BACKGROUND: Shared decision-making (SDM) in perioperative care, an organizational approach to instituting sharing of information and decision-making around surgery, aims at enabling patient-centric treatment and alignment of care to individual patient needs. Frail and elderly patients suffering from multiple health conditions and increased surgical vulnerability require individualized healthcare and may benefit. However, little is known about the facilitators and barriers to implementing SDM in perioperative care for the specific needs of frail and elderly patients.
Our objective is twofold: First, we aim at collecting and communicating facilitators and barriers. Second, we aim at collecting conceptual approaches and methods employed in determining and analyzing these facilitators and barriers.
METHODS: The search strategy focused on peer-reviewed studies. We employed a taxonomy which is based on the SPIDER framework and added the items general article information, stakeholder, barriers/facilitators, category, subcategory, and setting/contextual information. This taxonomy is based on preceding studies. The scoping review is reported under the Preferred Reporting Items for Systematic Reviews and Meta-analyses extension for Scoping Reviews. Based on the databases MEDLINE, Embase, CINAHL, and Web of Science, we identified and reviewed 13 original studies.
RESULTS: The major result is that patients want to be informed on their medical condition and procedures. The results further indicate that patients prefer sharing decisions over taking decisions on their own or physician induced decision-making. Communication barriers and asymmetric power relationships between patients and clinical healthcare professionals are barriers to SDM. Regarding the methodological approaches, the evaluation demonstrates that the selected articles are primarily concerned with the collection of determinants that enable or impede the implementation of SDM. These approaches lack employing a distinct theoretical framework for explaining these determinants. Second, the selected studies mainly used surveys and interviews, ethnographic studies are absent.

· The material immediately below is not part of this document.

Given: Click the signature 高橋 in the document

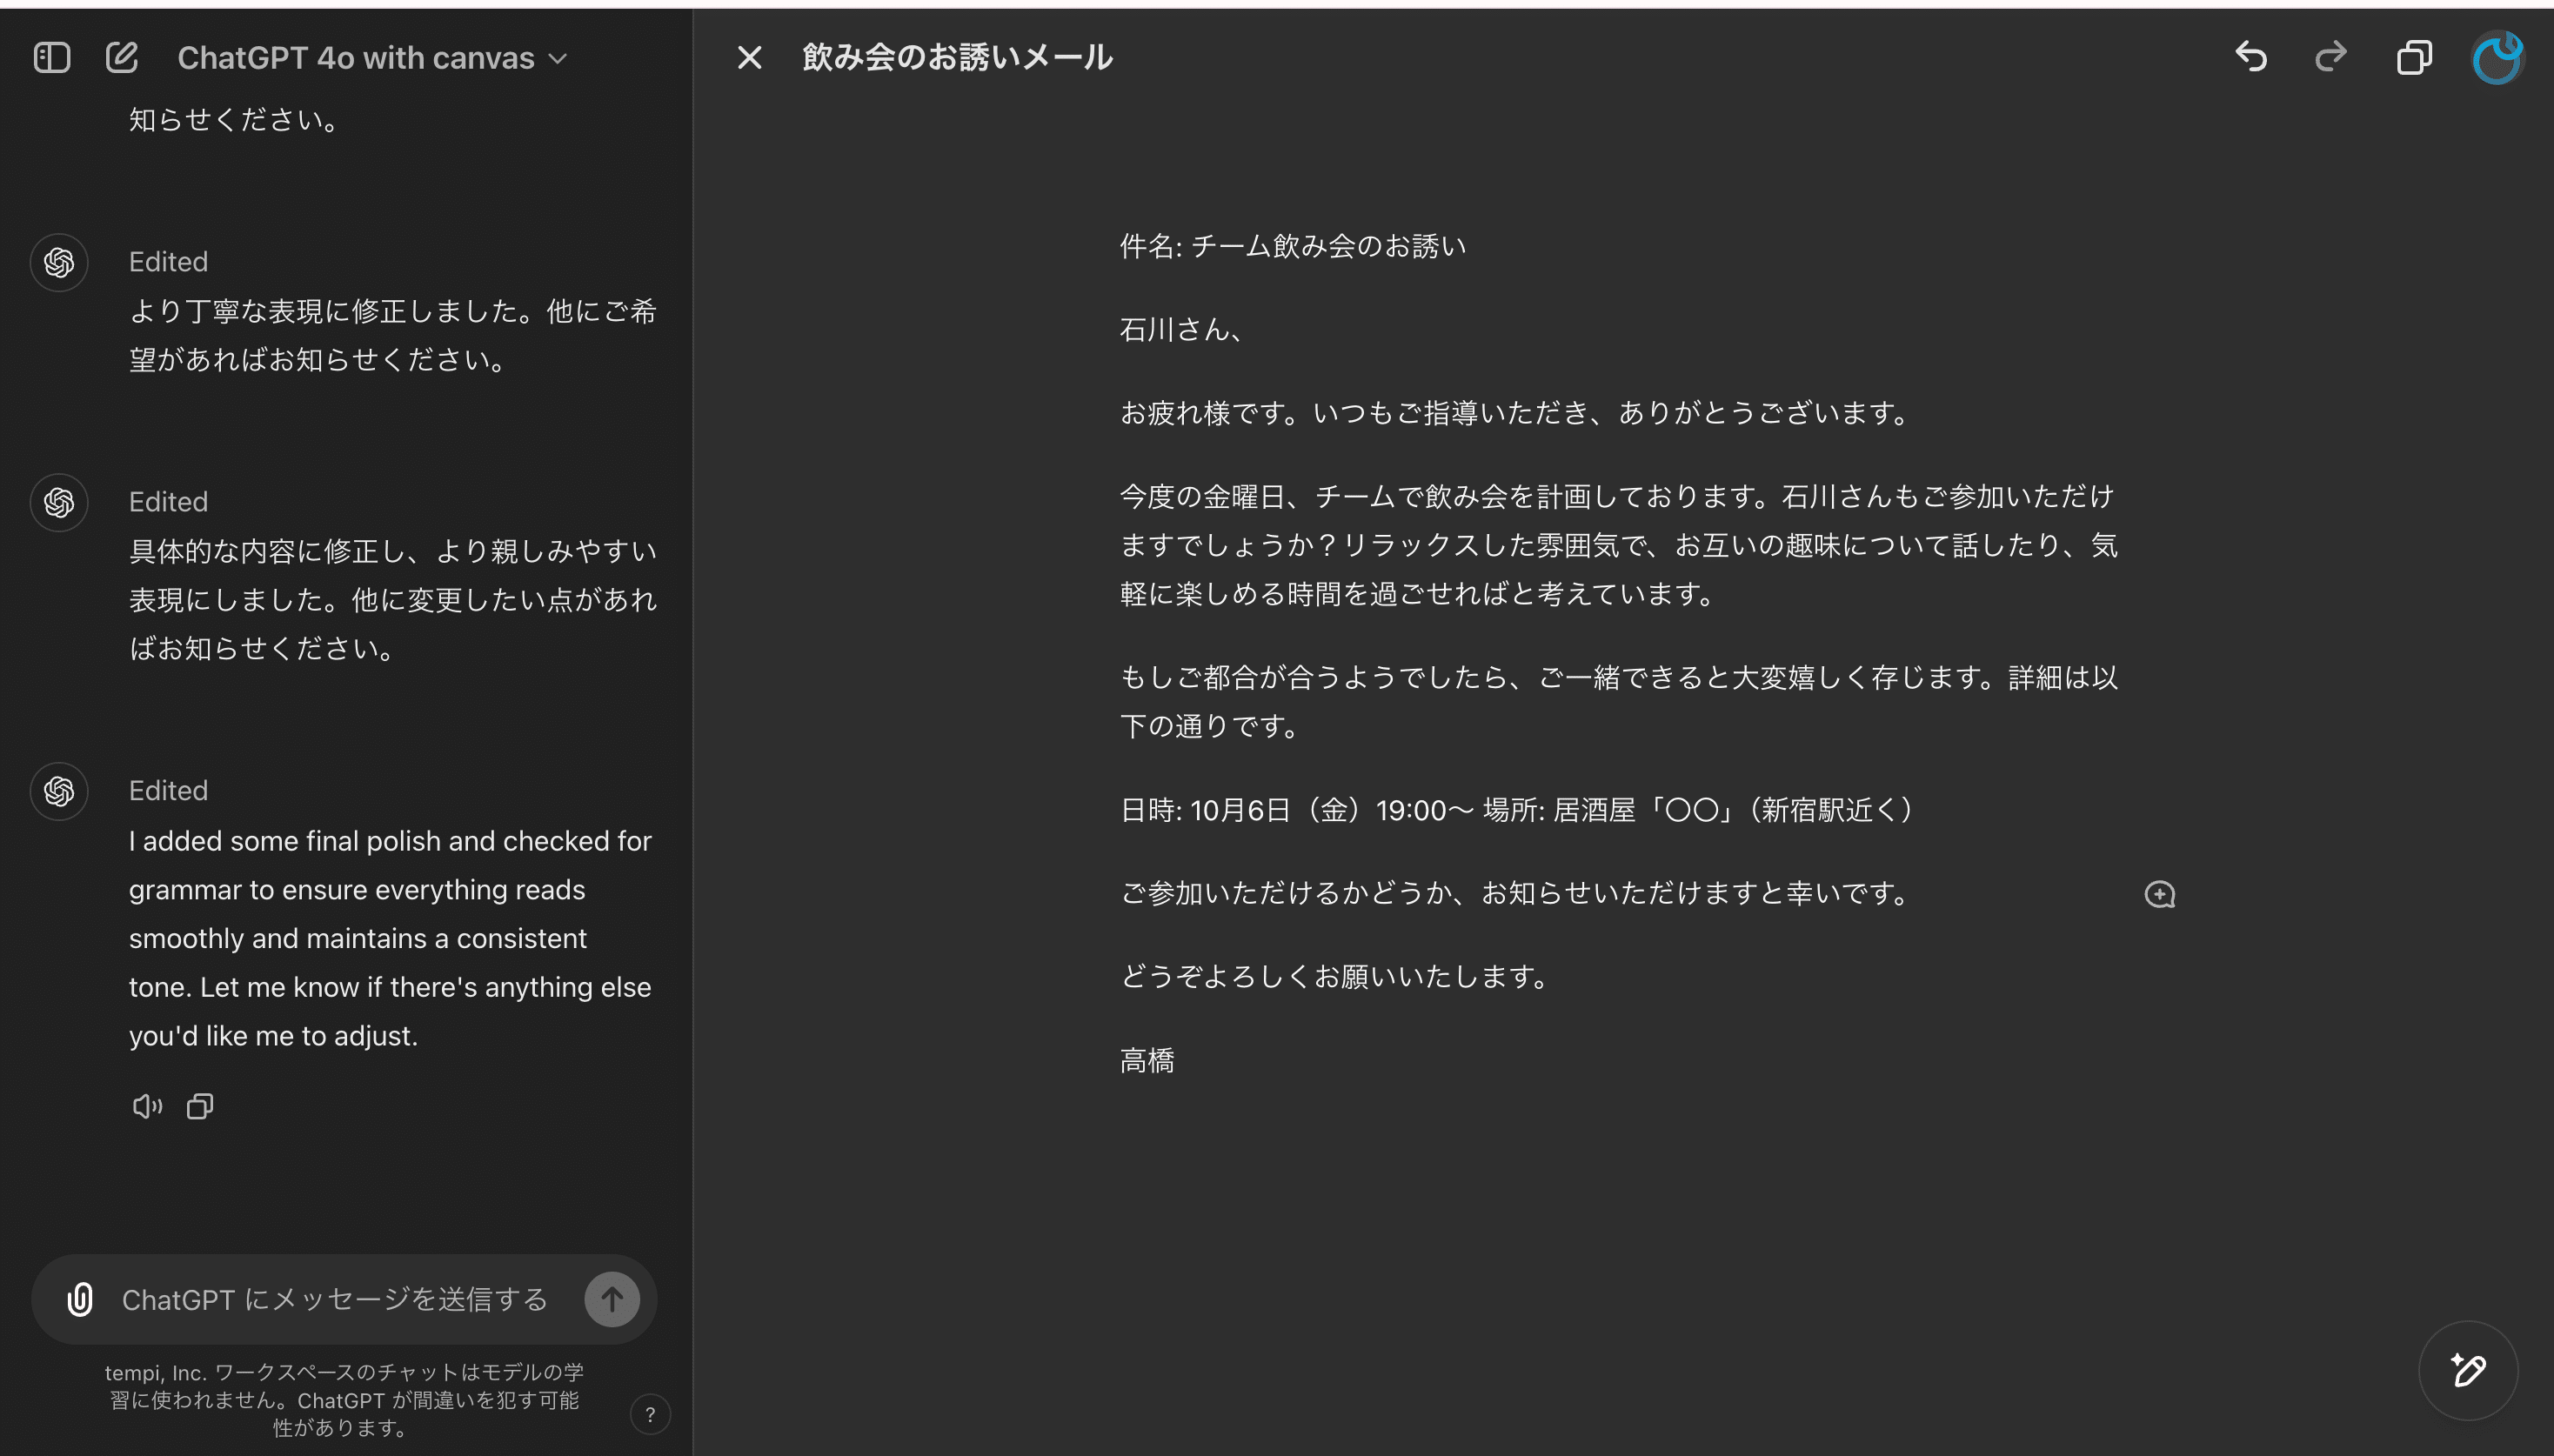Looking at the screenshot, I should point(1147,1060).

CONCLUSION: Diverging findings perceived by patients or clinical healthcare professionals were identified. These imply that SDM research related to elderly and frail patients should become more encompassing by employing research that incorporates theory-based qualitative analysis, and ethnographic studies of SDM consultations for understanding practices by patients and clinical healthcare professionals. Ethnographic studies are particularly relevant as these were not conducted.